--- start THE INPUT ---

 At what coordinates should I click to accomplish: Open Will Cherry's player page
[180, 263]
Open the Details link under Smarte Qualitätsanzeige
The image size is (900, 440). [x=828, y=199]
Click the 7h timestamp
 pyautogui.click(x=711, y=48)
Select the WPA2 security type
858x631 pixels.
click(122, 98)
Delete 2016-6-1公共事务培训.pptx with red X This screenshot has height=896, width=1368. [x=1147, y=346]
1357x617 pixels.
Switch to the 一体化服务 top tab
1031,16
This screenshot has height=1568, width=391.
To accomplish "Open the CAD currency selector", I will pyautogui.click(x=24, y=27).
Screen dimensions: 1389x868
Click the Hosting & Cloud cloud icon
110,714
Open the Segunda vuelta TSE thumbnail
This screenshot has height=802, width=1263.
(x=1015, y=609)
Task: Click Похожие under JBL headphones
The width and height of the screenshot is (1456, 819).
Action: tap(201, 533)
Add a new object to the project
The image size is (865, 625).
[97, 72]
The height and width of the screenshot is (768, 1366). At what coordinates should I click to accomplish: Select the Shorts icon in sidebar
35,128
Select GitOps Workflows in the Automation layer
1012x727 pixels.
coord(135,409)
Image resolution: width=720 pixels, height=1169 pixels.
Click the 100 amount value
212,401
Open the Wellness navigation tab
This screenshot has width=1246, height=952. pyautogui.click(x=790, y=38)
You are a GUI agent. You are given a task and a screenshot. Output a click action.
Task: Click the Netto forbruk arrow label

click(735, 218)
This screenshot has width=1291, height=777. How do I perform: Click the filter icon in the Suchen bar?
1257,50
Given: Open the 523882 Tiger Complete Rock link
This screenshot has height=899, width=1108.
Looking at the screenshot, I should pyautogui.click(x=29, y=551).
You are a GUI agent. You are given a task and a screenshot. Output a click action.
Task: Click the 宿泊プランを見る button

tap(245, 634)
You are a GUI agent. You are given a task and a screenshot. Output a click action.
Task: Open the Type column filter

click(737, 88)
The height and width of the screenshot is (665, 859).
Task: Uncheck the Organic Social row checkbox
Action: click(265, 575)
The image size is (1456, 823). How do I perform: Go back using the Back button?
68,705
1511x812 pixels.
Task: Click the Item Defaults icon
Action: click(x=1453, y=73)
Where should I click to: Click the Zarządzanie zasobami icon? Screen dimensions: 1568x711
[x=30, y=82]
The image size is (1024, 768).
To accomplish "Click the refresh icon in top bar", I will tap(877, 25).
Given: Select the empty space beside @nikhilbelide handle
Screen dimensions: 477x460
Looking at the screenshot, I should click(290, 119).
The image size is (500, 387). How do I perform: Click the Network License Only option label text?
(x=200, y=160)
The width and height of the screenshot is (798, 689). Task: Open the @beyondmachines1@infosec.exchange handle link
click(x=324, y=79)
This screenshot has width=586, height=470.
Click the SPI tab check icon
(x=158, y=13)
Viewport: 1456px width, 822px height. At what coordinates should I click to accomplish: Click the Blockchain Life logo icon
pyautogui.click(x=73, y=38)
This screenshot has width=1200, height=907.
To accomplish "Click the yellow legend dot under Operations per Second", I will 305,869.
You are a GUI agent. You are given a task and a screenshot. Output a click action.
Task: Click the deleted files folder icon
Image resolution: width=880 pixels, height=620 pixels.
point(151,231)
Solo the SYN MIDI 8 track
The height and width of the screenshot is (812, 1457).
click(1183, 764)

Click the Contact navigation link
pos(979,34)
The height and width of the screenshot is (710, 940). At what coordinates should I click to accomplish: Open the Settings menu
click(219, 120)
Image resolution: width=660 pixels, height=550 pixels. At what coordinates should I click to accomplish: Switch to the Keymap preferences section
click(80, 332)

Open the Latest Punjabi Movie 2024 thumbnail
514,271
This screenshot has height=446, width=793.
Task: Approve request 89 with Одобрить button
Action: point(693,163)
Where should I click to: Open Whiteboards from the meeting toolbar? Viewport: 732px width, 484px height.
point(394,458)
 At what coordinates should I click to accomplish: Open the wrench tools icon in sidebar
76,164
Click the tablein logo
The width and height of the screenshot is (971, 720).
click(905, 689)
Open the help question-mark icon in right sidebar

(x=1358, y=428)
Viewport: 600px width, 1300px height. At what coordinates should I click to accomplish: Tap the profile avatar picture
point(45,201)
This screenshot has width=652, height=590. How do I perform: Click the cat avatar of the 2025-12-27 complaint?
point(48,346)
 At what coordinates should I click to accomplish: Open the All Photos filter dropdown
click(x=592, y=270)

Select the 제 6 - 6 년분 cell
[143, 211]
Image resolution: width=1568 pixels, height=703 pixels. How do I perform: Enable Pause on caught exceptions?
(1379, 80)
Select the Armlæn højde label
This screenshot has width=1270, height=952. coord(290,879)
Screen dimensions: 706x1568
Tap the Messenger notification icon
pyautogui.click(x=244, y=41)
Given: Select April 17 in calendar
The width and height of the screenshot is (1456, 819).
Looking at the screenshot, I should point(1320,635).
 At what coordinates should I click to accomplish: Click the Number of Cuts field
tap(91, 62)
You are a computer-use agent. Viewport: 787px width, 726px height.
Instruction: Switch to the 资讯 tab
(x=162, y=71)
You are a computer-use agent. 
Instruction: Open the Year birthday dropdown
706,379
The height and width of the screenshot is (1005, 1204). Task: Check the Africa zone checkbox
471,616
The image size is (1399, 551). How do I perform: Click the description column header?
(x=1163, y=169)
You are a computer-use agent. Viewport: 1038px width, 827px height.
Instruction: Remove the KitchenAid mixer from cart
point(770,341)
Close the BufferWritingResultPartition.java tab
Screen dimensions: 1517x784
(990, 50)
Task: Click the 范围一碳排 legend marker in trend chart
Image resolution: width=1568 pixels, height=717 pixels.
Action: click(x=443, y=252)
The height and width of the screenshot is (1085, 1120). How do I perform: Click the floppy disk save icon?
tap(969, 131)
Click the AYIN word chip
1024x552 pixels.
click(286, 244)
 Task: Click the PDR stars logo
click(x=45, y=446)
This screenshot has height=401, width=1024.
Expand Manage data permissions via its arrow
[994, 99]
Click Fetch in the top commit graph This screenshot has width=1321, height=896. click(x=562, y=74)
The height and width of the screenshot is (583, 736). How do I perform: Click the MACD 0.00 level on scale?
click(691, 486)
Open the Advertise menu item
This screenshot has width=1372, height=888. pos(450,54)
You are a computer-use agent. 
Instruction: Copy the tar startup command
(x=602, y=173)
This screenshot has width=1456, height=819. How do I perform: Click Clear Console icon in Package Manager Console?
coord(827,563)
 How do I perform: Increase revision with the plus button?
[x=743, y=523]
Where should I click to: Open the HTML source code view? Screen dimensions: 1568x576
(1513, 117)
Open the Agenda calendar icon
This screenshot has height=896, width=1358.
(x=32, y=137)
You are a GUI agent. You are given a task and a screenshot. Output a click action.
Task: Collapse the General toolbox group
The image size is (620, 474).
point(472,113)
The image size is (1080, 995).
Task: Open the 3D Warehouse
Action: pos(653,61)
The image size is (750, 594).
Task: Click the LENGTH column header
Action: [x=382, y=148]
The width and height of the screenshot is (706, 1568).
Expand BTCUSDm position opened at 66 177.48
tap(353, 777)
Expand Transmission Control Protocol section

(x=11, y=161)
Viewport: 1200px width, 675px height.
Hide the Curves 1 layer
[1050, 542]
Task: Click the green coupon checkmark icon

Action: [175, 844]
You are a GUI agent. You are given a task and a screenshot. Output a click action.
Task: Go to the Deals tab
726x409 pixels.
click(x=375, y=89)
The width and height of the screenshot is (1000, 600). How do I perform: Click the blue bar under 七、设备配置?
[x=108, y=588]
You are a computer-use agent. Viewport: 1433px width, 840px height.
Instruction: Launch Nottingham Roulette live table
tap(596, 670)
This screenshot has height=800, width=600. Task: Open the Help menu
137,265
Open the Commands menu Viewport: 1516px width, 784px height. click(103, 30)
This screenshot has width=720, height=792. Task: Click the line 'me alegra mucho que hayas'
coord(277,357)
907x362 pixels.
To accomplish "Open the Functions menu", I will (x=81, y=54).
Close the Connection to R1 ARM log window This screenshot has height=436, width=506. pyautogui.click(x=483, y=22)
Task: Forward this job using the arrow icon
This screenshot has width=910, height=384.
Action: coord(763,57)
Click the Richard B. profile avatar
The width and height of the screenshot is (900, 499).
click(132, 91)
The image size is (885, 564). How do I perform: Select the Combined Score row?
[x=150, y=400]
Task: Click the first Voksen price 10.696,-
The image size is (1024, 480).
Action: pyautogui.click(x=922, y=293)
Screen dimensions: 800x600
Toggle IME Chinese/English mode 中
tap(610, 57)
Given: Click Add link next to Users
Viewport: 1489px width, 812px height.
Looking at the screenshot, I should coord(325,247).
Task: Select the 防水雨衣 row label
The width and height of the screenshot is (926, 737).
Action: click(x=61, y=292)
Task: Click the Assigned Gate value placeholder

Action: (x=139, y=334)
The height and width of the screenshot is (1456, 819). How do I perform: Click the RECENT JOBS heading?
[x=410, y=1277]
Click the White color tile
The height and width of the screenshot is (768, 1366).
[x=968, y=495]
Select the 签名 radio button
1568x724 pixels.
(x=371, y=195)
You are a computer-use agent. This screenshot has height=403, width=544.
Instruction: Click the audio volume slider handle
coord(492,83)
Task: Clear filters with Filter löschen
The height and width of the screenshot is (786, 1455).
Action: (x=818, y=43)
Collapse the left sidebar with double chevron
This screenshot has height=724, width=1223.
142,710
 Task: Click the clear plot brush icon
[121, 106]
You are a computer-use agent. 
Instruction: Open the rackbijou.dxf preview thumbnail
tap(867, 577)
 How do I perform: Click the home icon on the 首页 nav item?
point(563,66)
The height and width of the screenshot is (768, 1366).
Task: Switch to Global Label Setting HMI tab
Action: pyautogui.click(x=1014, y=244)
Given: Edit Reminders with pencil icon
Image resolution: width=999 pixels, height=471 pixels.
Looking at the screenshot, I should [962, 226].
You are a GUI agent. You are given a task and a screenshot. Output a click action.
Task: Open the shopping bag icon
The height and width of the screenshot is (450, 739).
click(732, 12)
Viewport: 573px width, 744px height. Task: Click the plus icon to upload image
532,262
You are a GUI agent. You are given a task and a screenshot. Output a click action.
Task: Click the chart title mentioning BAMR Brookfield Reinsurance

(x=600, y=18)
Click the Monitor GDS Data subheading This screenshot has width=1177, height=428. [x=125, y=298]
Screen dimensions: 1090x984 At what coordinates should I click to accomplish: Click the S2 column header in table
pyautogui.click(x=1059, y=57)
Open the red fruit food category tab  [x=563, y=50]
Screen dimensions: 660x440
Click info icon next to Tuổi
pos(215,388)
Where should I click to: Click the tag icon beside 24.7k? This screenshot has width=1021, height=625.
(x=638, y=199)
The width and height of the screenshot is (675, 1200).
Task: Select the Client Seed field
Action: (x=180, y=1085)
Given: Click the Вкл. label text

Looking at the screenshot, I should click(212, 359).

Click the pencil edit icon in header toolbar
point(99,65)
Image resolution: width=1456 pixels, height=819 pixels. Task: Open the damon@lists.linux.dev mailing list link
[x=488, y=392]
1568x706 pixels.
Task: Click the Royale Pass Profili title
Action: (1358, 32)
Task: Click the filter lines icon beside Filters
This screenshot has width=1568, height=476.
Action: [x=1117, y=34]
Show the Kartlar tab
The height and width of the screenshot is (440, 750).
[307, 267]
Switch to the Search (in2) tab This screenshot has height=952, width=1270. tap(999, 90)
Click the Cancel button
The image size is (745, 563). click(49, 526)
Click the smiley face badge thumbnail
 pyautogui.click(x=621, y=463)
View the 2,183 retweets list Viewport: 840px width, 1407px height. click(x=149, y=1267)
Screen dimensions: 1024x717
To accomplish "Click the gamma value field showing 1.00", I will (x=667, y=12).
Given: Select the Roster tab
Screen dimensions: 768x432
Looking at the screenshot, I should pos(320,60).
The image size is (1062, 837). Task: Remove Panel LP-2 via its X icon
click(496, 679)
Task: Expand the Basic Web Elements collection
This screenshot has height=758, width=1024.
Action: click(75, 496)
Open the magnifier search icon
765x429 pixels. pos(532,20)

--- end THE INPUT ---

• [YOUR INSTRUCTIONS]:
Retype the records from the line with "This screenshot has width=1291, height=777." up to and including the line with "pyautogui.click(x=73, y=38)", character for character.

• [COMPLETE ANSWER]:
This screenshot has width=1291, height=777. How do I perform: Click the filter icon in the Suchen bar?
1257,50
Given: Open the 523882 Tiger Complete Rock link
This screenshot has height=899, width=1108.
Looking at the screenshot, I should pyautogui.click(x=29, y=551).
You are a GUI agent. You are given a task and a screenshot. Output a click action.
Task: Click the 宿泊プランを見る button

tap(245, 634)
You are a GUI agent. You are given a task and a screenshot. Output a click action.
Task: Open the Type column filter

click(737, 88)
The height and width of the screenshot is (665, 859).
Task: Uncheck the Organic Social row checkbox
Action: click(265, 575)
The image size is (1456, 823). How do I perform: Go back using the Back button?
68,705
1511x812 pixels.
Task: Click the Item Defaults icon
Action: click(x=1453, y=73)
Where should I click to: Click the Zarządzanie zasobami icon? Screen dimensions: 1568x711
[x=30, y=82]
The image size is (1024, 768).
To accomplish "Click the refresh icon in top bar", I will tap(877, 25).
Given: Select the empty space beside @nikhilbelide handle
Screen dimensions: 477x460
Looking at the screenshot, I should click(290, 119).
The image size is (500, 387). How do I perform: Click the Network License Only option label text?
(x=200, y=160)
The width and height of the screenshot is (798, 689). Task: Open the @beyondmachines1@infosec.exchange handle link
click(x=324, y=79)
This screenshot has width=586, height=470.
Click the SPI tab check icon
(x=158, y=13)
Viewport: 1456px width, 822px height. At what coordinates should I click to accomplish: Click the Blockchain Life logo icon
pyautogui.click(x=73, y=38)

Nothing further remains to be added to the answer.